## Dataset excerpt
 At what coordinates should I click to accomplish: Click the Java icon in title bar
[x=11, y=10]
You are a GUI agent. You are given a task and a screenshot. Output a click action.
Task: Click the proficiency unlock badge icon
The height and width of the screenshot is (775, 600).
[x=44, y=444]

## TASK TO CARRY OUT
Edit the listing above so that every "icon" becomes "symbol", leaving everything else as it is.

## THE ANSWER
 At what coordinates should I click to accomplish: Click the Java symbol in title bar
[x=11, y=10]
You are a GUI agent. You are given a task and a screenshot. Output a click action.
Task: Click the proficiency unlock badge symbol
The height and width of the screenshot is (775, 600).
[x=44, y=444]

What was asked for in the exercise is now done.